In order to to do this I need to write my own GroupingComparator.My question is since the setGroupingComparator() method takes as a parameter only a class which extends RawComparator, how do I perform this comparison in the grouping comparator in terms of bytes? Do I need to explicitly serialize and deserialize the objects? And also does having the class KeyLabelDistance implement WritableComparable as follows make the need for a SortComparator as redundant?
I got the use of SortComparator and GroupComparator from this answer : What are the differences between Sort Comparator and Group Comparator in Hadoop?
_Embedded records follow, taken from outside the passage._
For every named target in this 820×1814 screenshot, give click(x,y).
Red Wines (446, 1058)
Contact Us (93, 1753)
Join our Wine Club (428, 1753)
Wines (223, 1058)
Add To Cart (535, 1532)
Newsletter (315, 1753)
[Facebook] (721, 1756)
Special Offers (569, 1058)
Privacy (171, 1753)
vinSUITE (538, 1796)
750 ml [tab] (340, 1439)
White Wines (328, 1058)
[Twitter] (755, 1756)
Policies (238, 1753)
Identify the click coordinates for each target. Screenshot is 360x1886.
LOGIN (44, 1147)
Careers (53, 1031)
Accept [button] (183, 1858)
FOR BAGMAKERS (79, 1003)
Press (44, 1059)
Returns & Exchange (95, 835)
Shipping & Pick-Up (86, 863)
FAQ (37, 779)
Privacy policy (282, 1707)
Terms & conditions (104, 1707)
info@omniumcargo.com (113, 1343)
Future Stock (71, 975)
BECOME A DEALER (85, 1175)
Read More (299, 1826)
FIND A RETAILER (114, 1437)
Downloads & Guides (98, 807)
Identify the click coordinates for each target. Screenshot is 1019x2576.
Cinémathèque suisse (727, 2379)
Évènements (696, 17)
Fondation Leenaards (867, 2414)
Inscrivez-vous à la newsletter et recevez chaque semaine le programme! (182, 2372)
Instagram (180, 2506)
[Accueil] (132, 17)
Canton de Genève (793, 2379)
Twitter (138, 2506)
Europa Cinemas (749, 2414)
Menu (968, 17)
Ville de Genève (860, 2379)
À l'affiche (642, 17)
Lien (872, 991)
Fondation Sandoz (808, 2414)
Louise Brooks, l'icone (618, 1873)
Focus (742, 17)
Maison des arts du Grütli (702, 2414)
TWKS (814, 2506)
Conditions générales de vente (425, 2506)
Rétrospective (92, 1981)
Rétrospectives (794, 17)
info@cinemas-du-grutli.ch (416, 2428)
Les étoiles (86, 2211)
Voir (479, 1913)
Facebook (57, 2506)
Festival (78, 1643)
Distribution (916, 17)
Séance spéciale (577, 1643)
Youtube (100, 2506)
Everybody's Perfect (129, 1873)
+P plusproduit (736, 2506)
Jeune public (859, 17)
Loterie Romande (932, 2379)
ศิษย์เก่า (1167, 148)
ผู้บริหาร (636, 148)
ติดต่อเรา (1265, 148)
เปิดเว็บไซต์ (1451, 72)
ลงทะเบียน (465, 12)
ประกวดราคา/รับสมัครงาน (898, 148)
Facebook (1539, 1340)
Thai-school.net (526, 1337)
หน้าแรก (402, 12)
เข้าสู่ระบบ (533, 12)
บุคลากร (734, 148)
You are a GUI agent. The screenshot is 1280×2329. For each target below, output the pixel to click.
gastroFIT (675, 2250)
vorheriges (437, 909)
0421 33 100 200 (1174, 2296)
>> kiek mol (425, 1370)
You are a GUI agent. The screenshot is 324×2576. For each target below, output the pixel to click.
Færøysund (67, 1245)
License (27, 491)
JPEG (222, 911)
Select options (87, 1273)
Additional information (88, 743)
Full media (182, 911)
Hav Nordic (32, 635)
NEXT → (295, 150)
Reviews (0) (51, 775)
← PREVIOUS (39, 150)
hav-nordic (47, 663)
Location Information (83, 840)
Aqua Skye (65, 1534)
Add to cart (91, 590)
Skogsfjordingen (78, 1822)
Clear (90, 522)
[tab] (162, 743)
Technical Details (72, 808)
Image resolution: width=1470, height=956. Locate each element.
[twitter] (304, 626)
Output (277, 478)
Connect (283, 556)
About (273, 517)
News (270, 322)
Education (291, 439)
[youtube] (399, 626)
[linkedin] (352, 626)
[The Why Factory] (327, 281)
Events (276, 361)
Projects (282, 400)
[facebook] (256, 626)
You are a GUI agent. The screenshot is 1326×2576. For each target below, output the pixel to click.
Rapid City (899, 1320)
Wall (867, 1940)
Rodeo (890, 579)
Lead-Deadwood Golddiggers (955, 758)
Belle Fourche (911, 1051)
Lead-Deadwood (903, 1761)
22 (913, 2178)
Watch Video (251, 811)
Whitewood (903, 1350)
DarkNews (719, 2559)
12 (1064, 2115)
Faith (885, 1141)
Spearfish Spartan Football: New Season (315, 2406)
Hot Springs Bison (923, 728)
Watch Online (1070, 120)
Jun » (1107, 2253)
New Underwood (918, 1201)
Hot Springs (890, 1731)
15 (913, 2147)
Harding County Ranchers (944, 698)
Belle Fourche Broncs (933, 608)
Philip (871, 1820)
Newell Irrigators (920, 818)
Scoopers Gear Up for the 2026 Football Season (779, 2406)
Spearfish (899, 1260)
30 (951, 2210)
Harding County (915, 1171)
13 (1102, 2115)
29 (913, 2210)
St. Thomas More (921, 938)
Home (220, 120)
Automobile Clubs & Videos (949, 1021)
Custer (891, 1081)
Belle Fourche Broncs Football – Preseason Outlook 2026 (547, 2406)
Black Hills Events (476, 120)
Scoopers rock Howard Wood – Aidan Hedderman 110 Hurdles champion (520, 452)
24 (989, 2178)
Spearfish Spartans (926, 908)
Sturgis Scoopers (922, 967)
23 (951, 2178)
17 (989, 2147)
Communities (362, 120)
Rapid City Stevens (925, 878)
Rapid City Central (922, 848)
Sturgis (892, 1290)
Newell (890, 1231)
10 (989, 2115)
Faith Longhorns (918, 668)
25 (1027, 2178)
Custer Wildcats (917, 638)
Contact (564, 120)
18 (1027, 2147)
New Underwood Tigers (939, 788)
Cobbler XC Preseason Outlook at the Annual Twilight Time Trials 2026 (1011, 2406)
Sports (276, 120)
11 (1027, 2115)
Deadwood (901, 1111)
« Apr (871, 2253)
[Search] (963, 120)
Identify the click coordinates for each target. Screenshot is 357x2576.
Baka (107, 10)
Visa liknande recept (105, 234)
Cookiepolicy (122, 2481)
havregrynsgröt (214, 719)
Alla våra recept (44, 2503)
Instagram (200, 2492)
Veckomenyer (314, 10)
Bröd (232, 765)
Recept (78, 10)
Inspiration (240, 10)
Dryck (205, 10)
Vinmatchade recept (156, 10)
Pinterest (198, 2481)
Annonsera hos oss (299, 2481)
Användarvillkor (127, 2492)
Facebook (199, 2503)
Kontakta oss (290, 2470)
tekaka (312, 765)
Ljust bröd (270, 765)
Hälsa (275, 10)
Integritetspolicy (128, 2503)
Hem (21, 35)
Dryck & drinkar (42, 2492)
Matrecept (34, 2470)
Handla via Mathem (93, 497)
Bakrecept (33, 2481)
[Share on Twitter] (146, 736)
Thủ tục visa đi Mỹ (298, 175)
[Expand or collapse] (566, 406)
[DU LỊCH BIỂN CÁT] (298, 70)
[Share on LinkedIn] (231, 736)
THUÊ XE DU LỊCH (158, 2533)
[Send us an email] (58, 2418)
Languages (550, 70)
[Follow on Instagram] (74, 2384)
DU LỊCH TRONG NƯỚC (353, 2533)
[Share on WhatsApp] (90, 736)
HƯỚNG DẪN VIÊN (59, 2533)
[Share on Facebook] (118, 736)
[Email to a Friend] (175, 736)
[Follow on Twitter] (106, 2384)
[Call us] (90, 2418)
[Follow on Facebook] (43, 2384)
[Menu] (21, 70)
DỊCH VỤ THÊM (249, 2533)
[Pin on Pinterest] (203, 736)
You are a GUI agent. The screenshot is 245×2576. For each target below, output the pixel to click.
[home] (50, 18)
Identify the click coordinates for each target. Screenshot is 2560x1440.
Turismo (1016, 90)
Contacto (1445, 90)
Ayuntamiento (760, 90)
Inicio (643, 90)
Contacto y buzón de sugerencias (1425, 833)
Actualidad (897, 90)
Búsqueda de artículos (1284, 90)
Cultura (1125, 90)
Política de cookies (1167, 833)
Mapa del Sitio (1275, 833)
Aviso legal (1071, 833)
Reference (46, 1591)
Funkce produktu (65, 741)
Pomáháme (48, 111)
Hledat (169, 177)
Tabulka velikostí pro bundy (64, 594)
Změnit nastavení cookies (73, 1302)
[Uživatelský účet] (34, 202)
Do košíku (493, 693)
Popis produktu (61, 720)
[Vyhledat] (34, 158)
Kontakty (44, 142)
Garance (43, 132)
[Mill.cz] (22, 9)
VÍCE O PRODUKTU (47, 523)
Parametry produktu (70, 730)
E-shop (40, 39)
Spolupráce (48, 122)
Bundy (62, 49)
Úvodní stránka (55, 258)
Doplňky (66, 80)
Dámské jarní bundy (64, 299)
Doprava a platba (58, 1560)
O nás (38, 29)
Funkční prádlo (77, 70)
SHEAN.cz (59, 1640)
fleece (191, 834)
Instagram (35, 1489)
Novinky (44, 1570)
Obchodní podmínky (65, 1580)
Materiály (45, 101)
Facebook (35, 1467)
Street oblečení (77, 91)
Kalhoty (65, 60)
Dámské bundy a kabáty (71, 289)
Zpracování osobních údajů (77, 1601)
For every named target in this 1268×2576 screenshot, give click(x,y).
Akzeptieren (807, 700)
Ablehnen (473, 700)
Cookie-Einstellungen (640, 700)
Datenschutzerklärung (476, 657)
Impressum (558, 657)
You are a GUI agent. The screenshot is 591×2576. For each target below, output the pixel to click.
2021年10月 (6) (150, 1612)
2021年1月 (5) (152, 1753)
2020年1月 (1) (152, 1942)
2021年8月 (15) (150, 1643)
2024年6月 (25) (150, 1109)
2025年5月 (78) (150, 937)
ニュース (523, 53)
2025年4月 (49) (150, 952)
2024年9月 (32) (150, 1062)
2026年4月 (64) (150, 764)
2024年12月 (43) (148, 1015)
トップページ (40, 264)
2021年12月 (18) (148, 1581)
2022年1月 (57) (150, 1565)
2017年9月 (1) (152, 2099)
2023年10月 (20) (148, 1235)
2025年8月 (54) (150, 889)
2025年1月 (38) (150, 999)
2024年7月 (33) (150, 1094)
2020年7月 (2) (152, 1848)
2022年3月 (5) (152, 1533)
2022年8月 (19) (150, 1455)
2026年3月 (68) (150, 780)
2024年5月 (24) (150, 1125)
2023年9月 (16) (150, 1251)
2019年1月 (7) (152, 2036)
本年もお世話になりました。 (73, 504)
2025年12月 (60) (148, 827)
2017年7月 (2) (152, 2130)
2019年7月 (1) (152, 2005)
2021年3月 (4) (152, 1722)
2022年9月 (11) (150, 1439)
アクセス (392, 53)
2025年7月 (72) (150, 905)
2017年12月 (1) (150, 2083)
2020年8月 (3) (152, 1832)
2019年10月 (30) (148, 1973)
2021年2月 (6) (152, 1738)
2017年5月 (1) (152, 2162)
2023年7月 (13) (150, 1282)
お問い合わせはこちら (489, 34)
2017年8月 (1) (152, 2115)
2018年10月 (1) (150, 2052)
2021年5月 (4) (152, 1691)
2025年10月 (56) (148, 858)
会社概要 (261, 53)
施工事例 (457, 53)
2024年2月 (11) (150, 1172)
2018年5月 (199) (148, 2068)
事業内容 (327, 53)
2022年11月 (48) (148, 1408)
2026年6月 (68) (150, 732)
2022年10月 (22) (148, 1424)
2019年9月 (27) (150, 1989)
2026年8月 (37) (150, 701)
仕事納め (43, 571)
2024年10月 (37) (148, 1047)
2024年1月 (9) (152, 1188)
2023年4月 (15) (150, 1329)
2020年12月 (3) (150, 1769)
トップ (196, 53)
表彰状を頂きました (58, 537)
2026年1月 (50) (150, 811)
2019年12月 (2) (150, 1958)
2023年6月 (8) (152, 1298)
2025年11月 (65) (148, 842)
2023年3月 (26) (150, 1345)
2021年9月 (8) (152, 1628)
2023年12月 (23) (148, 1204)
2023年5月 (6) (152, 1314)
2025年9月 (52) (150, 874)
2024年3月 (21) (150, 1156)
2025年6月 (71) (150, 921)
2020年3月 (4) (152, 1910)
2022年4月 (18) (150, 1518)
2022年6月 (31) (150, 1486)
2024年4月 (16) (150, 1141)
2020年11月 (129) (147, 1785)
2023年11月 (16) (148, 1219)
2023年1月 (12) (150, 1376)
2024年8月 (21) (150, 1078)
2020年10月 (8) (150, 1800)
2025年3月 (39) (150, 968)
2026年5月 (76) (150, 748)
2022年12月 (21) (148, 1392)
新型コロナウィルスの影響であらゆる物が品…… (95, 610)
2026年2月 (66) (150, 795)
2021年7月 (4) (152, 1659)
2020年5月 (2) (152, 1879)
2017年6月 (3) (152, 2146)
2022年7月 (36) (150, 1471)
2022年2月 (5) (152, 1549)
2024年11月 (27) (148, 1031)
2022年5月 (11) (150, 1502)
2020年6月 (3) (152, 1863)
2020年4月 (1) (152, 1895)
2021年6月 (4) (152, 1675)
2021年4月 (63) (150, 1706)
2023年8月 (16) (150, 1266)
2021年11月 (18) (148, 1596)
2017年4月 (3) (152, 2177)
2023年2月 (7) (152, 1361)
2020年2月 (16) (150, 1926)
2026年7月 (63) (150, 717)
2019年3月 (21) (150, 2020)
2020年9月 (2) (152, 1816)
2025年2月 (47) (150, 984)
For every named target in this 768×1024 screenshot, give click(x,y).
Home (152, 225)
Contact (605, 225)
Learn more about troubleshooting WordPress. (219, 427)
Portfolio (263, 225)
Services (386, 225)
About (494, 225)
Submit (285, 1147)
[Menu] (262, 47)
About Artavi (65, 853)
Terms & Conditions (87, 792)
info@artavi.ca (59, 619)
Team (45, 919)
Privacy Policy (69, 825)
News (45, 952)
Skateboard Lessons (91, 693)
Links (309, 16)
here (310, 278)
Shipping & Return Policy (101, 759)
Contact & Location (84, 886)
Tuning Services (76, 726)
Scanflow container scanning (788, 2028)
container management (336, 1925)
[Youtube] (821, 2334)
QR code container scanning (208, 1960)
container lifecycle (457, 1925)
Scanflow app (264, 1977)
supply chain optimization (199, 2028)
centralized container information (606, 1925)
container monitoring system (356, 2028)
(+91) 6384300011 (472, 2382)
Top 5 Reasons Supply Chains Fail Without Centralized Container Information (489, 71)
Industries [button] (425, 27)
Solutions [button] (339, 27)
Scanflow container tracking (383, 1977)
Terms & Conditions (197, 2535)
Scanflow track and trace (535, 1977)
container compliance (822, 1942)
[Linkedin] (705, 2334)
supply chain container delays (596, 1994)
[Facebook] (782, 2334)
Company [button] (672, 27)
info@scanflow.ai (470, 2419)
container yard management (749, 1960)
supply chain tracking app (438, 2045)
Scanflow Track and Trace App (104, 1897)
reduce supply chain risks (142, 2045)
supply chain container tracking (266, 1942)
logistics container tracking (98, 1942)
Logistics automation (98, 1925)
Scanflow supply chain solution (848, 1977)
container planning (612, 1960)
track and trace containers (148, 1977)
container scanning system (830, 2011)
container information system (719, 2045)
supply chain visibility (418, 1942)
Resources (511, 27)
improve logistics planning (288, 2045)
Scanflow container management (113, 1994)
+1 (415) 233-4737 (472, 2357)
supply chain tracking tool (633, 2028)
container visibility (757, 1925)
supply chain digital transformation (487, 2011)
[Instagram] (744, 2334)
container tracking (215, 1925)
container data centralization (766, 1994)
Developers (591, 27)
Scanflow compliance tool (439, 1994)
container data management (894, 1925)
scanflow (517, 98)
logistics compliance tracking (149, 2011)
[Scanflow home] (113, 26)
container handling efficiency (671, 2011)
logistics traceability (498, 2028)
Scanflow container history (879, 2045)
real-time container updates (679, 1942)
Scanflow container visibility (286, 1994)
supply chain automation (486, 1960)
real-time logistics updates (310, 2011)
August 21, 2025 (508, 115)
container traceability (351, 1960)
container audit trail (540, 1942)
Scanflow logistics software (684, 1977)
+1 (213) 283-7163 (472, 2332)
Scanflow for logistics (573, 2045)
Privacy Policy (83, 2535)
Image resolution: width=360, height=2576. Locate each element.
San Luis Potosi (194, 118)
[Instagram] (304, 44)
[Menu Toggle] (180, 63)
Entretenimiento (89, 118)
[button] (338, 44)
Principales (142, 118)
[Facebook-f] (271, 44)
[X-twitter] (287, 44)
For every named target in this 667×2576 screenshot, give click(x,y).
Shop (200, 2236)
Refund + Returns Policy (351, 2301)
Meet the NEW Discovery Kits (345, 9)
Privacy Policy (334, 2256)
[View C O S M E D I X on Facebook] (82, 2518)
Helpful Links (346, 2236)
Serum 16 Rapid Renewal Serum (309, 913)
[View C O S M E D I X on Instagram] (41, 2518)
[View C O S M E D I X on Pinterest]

Following is the implementation of KeyLabelDistance:
public class KeyLabelDistance implements WritableComparable<KeyLabelDistance>
{
private int key;
private int label;
private double distance;
KeyLabelDistance()
{
key = 0;
label = 0;
distance = 0;
}
KeyLabelDistance(int key, int label, double distance)
{
this.key = key;
this.label = label;
this.distance = distance;
}
public int getKey() {
return key;
}
public void setKey(int key) {
this.key = key;
}
public int getLabel() {
return label;
}
public void setLabel(int label) {
this.label = label;
}
public double getDistance() {
return distance;
}
public void setDistance(double distance) {
this.distance = distance;
}
public int compareTo(KeyLabelDistance lhs, KeyLabelDistance rhs)
{
if(lhs == rhs)
return 0;
else
{
if(lhs.getKey() < rhs.getKey())
return -1;
else if(lhs.getKey() > rhs.getKey())
return 1;
else
{
//If the keys are equal, look at the distances -> since more is the "distance" more is the "similarity", the comparison is counterintuitive
if(lhs.getDistance() < rhs.getDistance() )
return 1;
else if(lhs.getDistance() > rhs.getDistance())
return -1;
else return 0;
}
}
}
}
The code for the group comparator is as follows:
public class KeyLabelDistanceGroupingComparator extends WritableComparator{
public int compare (KeyLabelDistance lhs, KeyLabelDistance rhs)
{
if(lhs == rhs)
return 0;
else
{
if(lhs.getKey() < rhs.getKey())
return -1;
else if(lhs.getKey() > rhs.getKey())
return 1;
return 0;
}
}
}
Any help is appreciated.Thanks in advance.